お笑いコンビ「キングコング」の西野亮廣氏と梶原雄太氏が日常や社会問題を語り合うYouTubeチャンネル「毎週キングコング」。その中でも特に人気を集めた「下町ロレックス」と呼ばれる配信回が、この度漫画化された。80分を超える長尺ながら350万回を超える再生数を記録したこのエピソードは、梶原氏が自身のYouTubeチャンネル「カジサック」の登録者数200万人突破を記念し、スタッフと共に高級時計のロレックスを購入しに行くというシンプルな内容だ。物欲も時計の知識も皆無な“おじさん”がただロレックスを買いに行く、という驚くほど中身のない話がなぜこれほど多くのファンを魅了し、今もなお愛され続けているのか?西野亮廣氏が、その異例のヒットの理由とAI時代のコンテンツ価値について語る。
虚構と現実が交差:ラーメン店「蓬莱軒」の意外な発見
「下町ロレックス」のヒットの背景には、作り話が現実と結びつくという予期せぬ出来事があった。YouTube動画の前編で西野氏が語った「山梨にある山下さん親子が切り盛りするラーメン屋」という架空の話を、編集部が調査したところ、驚くべき事実が判明した。検索すると「蓬莱軒」という実在する名店がヒットし、取材に至ったのだ。西野氏はこれに対し「やばっ……。あの話って、完全に僕の作り話ですから。蓬莱軒さんも何のために取材に来たのか、よくわかんなかったんじゃないすか?」と驚きを隠せない様子だった。

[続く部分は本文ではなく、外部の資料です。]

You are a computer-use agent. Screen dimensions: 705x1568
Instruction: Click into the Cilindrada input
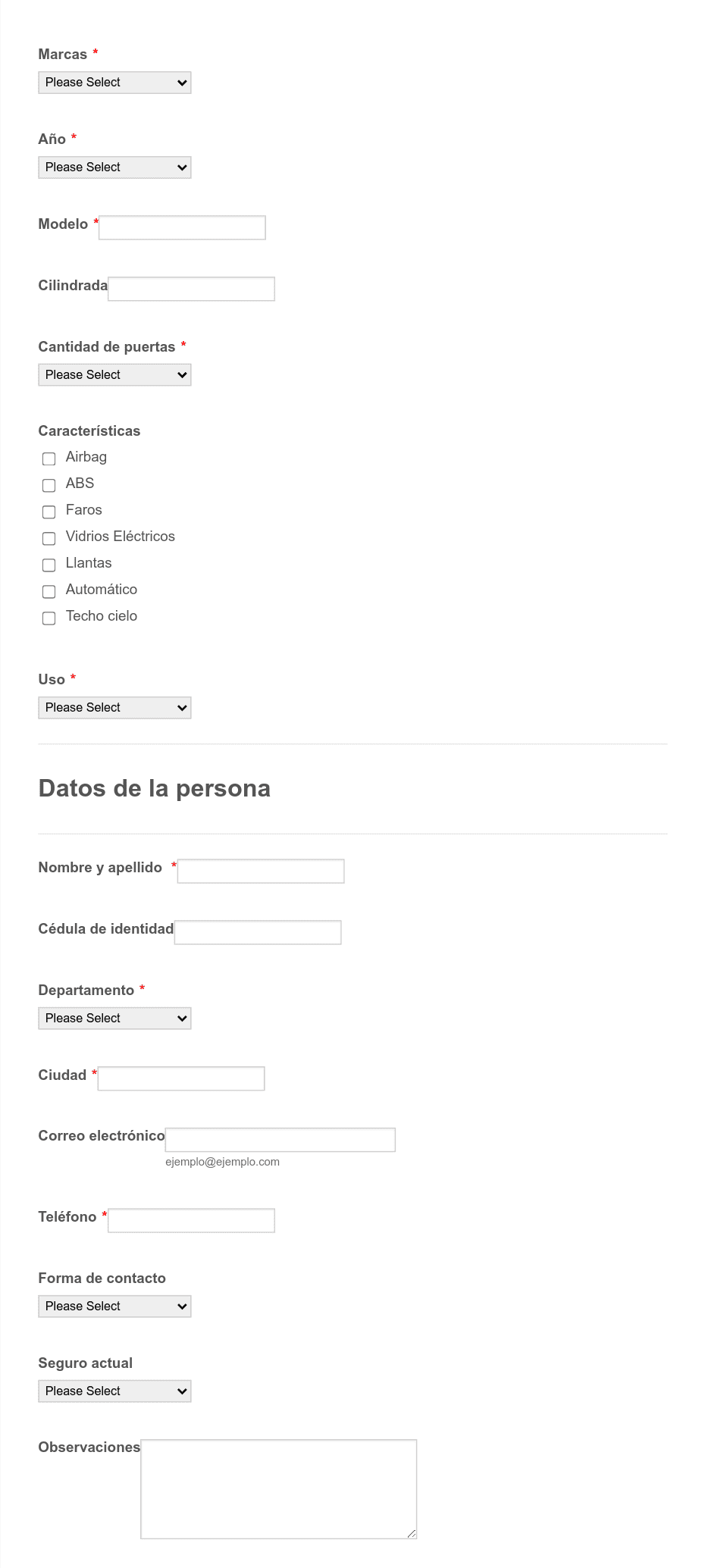point(192,289)
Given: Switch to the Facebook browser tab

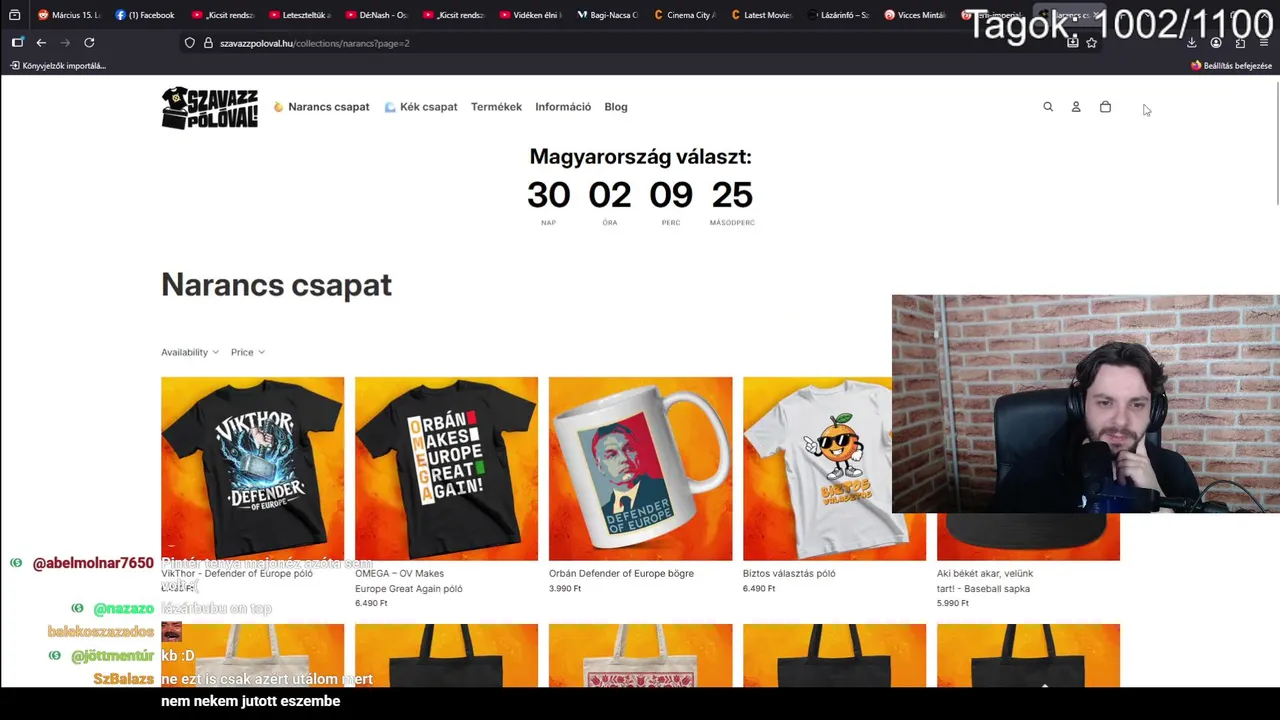Looking at the screenshot, I should click(144, 15).
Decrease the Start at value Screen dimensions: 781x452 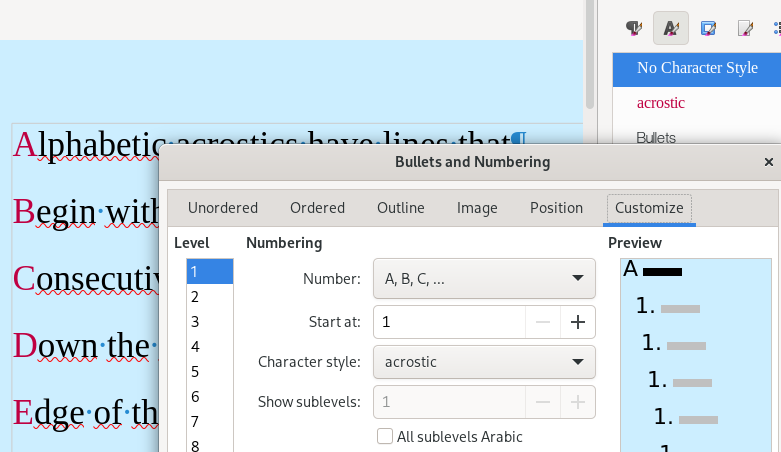click(543, 322)
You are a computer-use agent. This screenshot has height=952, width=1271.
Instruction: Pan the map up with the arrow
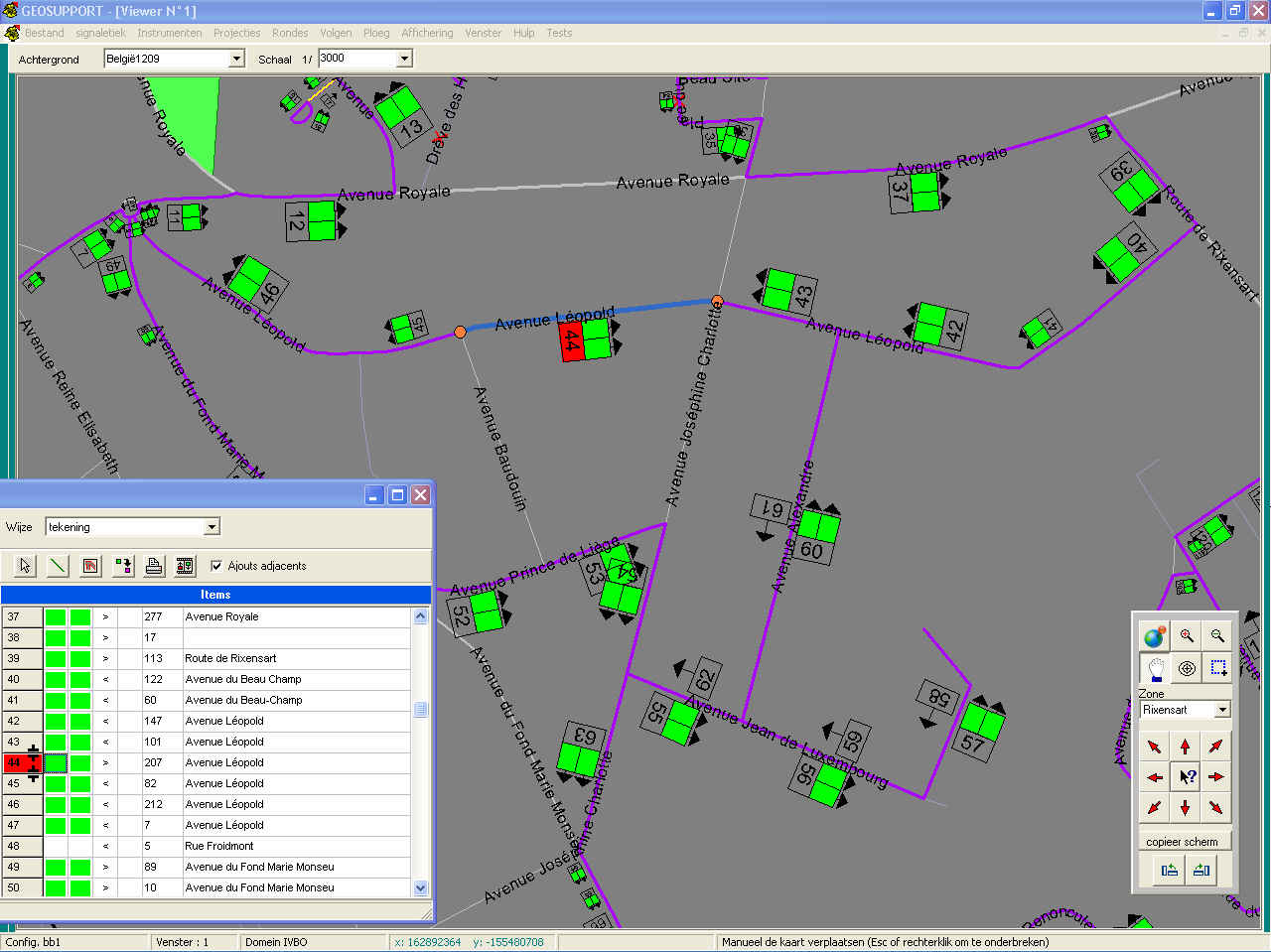(1186, 747)
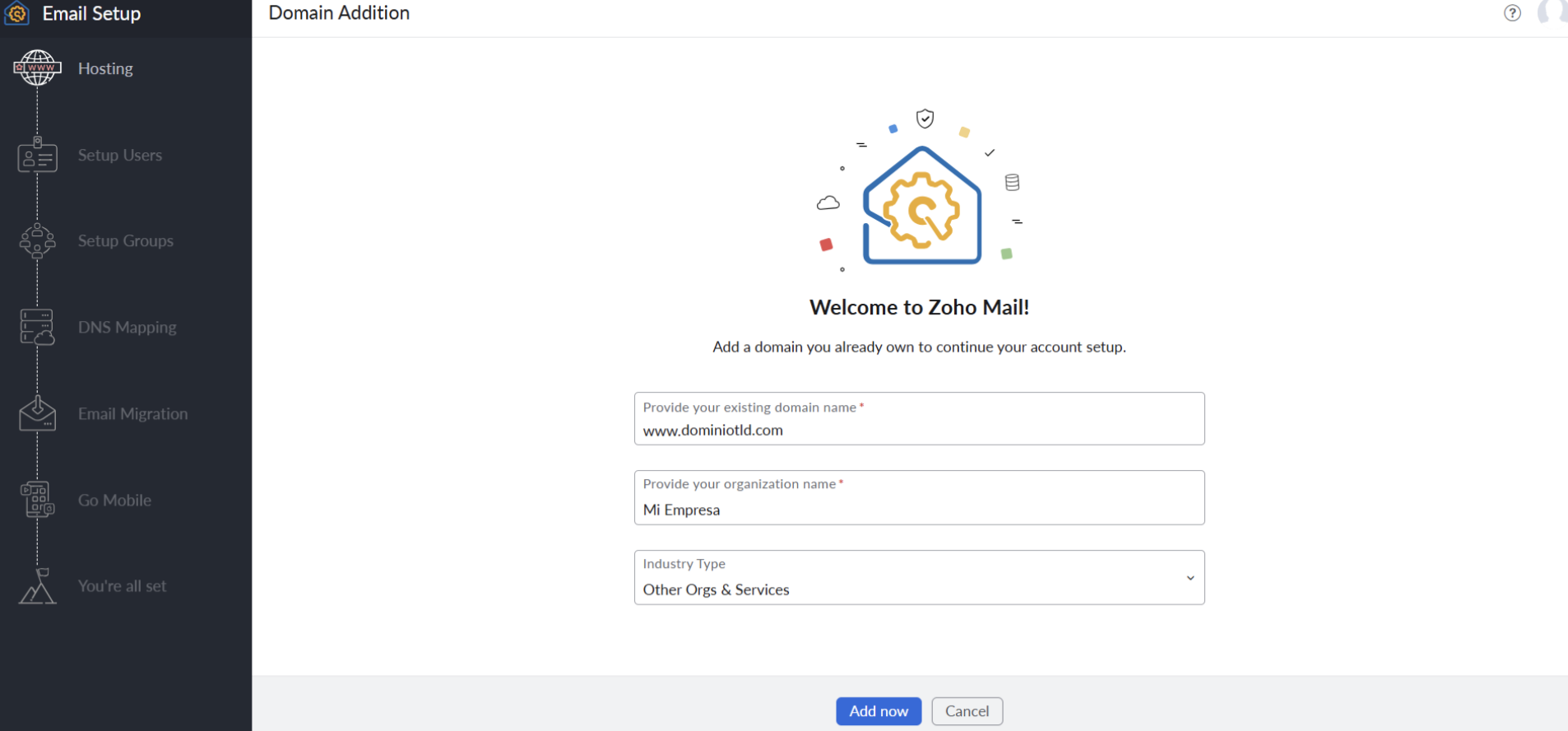Click the You're all set flag icon
This screenshot has width=1568, height=731.
point(37,586)
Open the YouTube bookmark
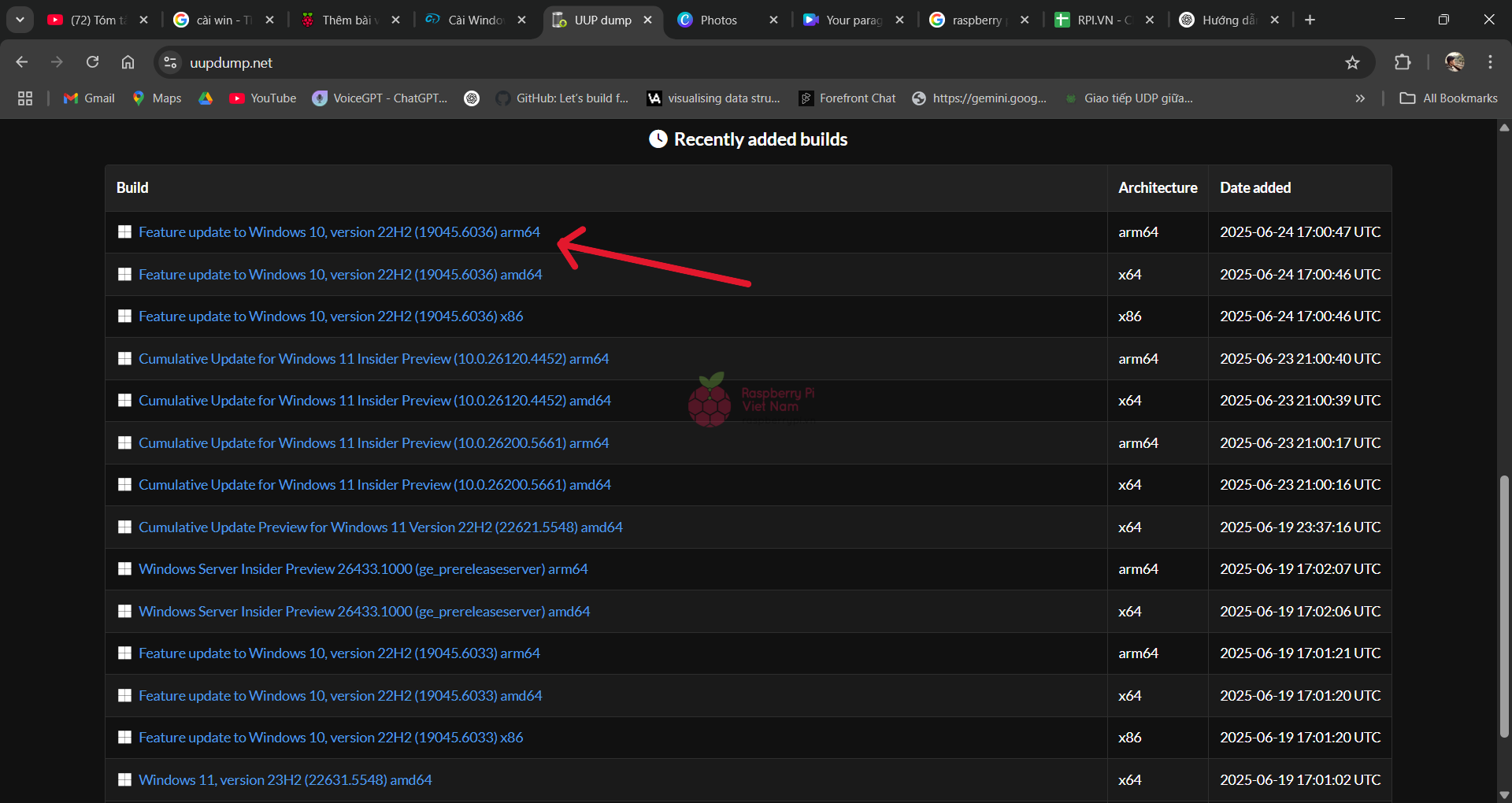The image size is (1512, 803). (263, 98)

キングコングの西野亮廣さん。人気YouTube企画「下町ロレックス」のヒット要因について語る。
さらに、この「蓬莱軒」は日本で支那そばを復活させた名店であり、店主の奥様がキングコングの大ファンで、20年前の山梨大学の学園祭での出演も観に行っていたという偶然の縁も発覚した。これには西野氏も「嬉しい!まさかのご縁があったんすね」と喜びを語った。この架空と現実が交差するエピソードが書籍化されることについて、西野氏は「やっぱり、この本に関わっている人全員、バカなんじゃないかって(笑)」と、その面白さを肯定的に表現した。
AI時代に「バカなノリ」が持つ唯一無二の価値
西野氏は、「下町ロレックス」のヒットを通じて、AI時代のコンテンツにおける新たな価値観を提示する。彼は「ポジティブに捉えると、今ってわからないことは全部AIが教えてくれる時代じゃないですか。だからAIで生成できないものは何かって考えるんですけど、やっぱ『バカなノリ』にこそAIには絶対に作れない価値があって、そこが面白くなってくるのは間違いないと思うんです」と語る。AIが効率的に情報を提供し、高度なクリエイティブを生み出す現代において、人間特有の「無意味さ」や「おかしさ」が持つ魅力が再評価されているというのだ。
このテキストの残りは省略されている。